__PROBLEM TO SOLVE__. Could you retype, exactly and with no pictures, only the lines from the first line of the records below through the line that contains "The height and"?

Stored dataset items

* * * * * * *

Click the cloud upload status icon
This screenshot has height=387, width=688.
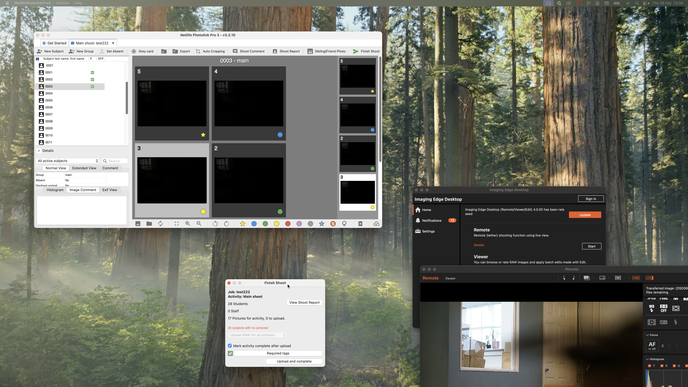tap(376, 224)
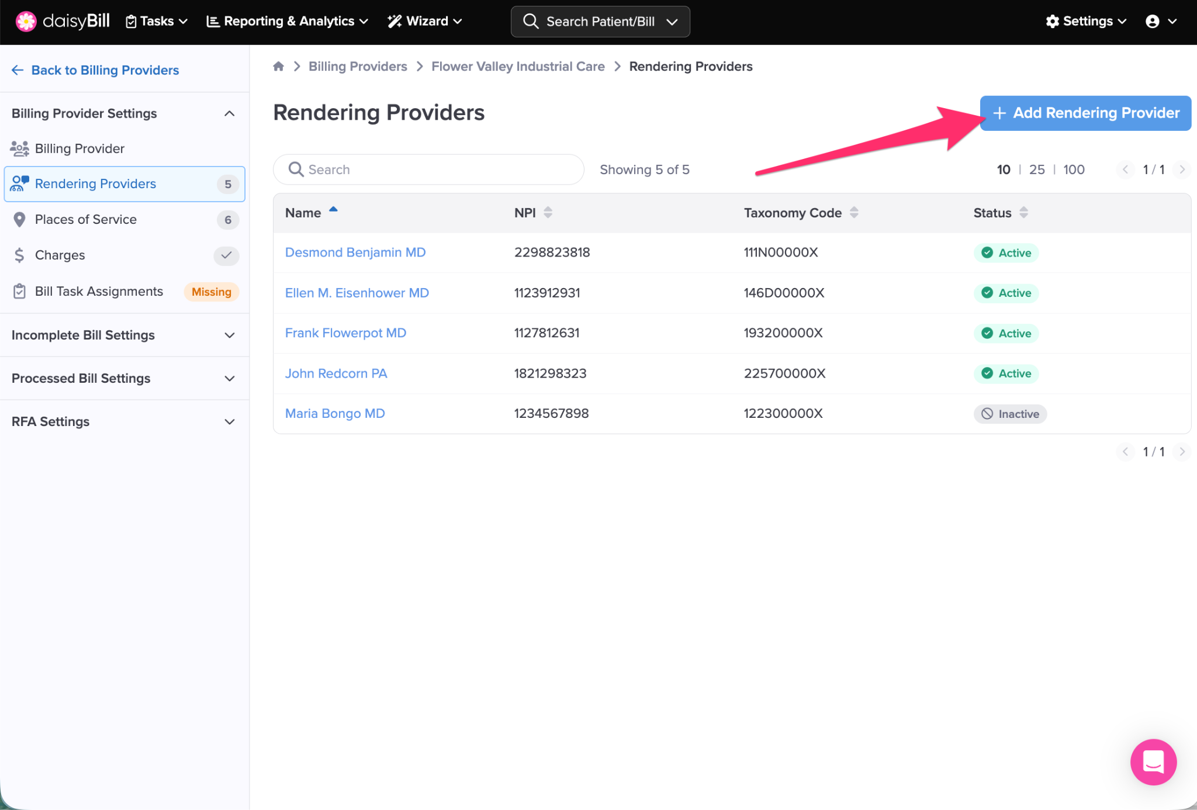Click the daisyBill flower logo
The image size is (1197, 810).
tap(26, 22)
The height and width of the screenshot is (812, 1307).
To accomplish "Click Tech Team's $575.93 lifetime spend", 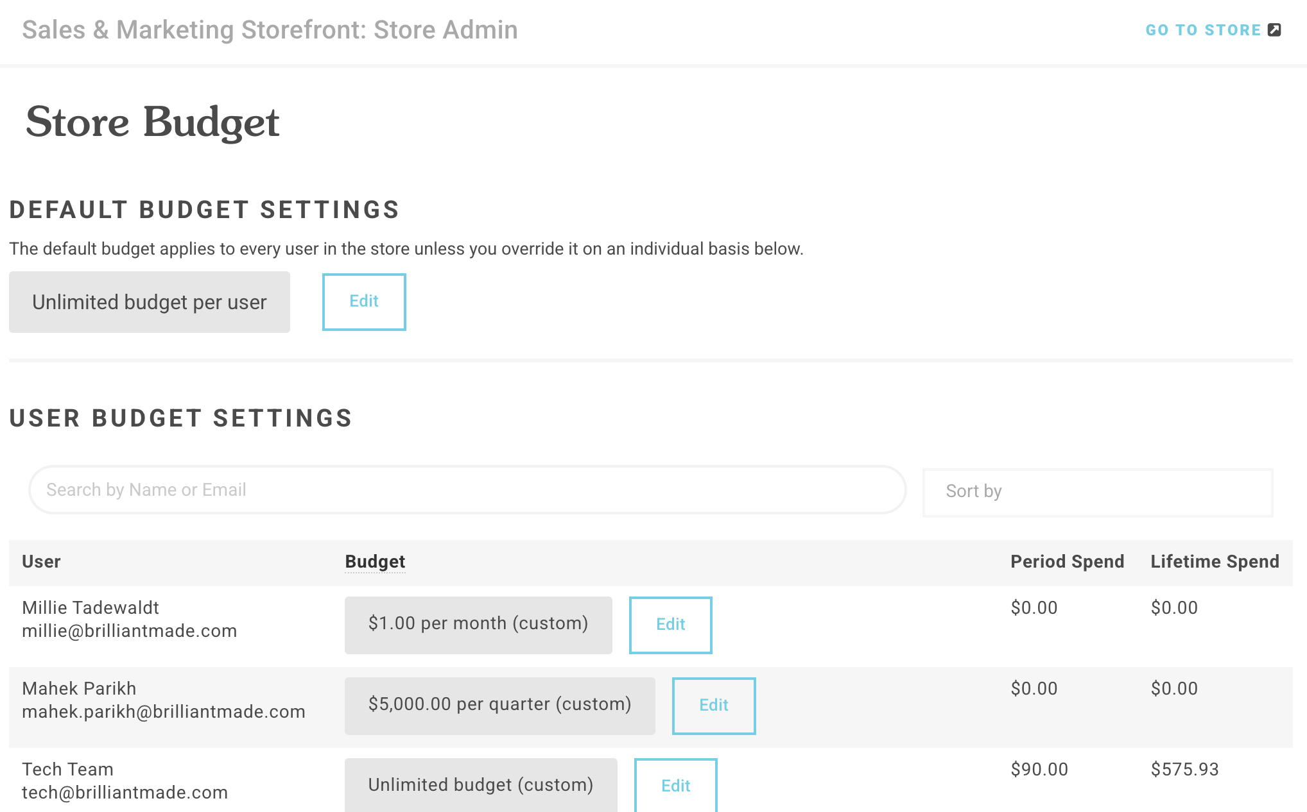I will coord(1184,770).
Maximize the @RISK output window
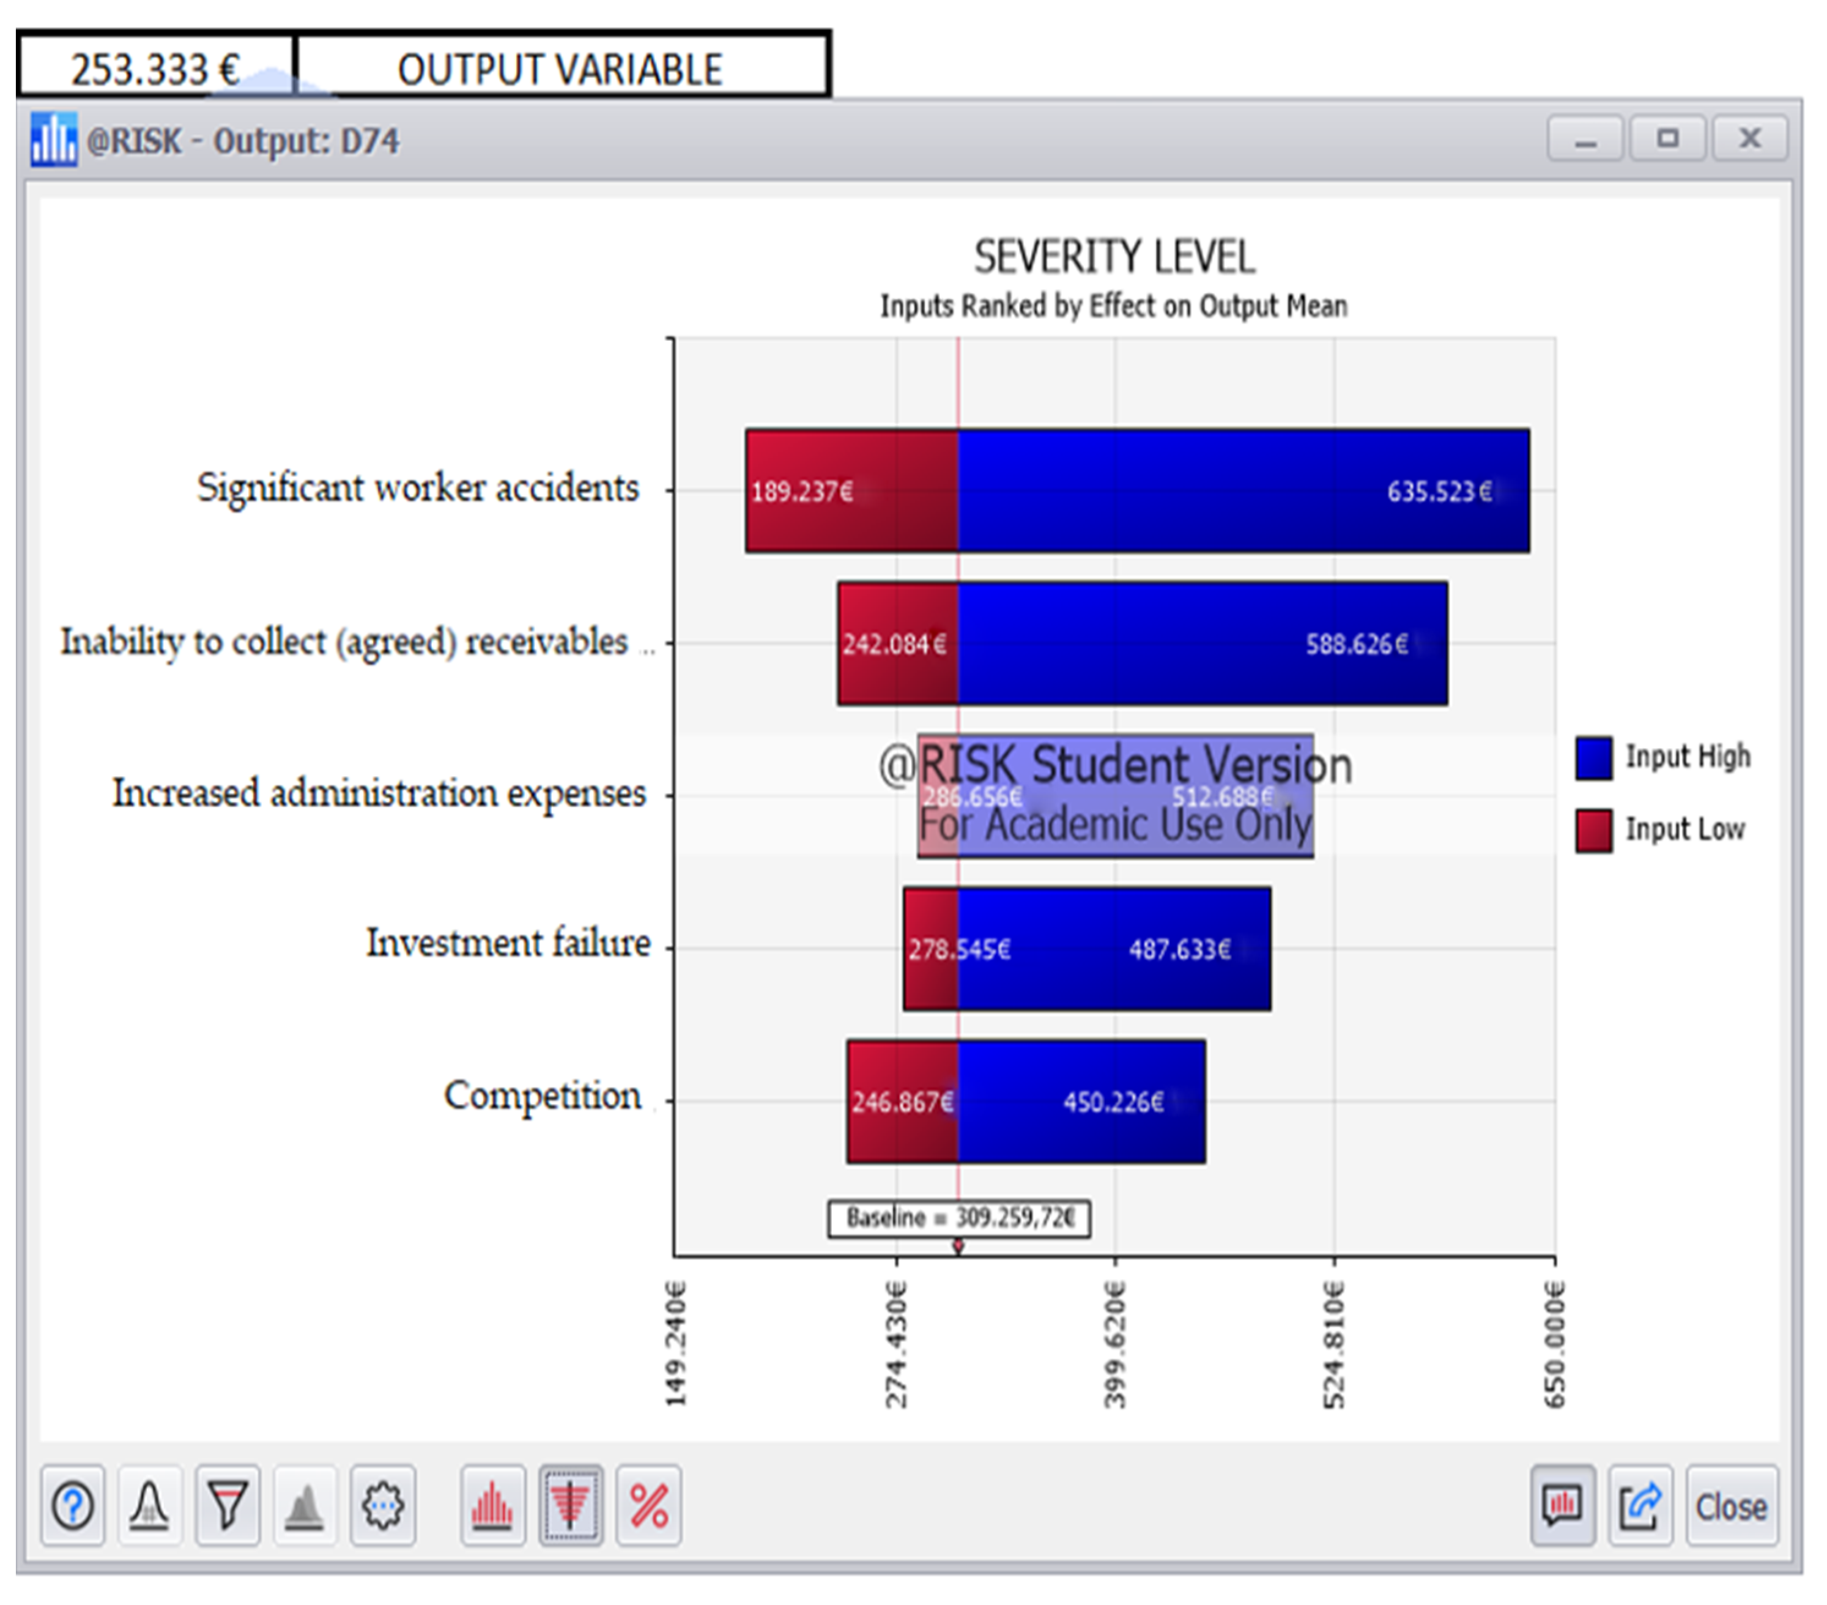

* * * * * * *

__FINISHED EXERCISE__.
Click the cloud upload status icon
This screenshot has height=387, width=688.
tap(376, 224)
Click the daisyBill flower logo
The image size is (1197, 810).
tap(26, 22)
The height and width of the screenshot is (812, 1307).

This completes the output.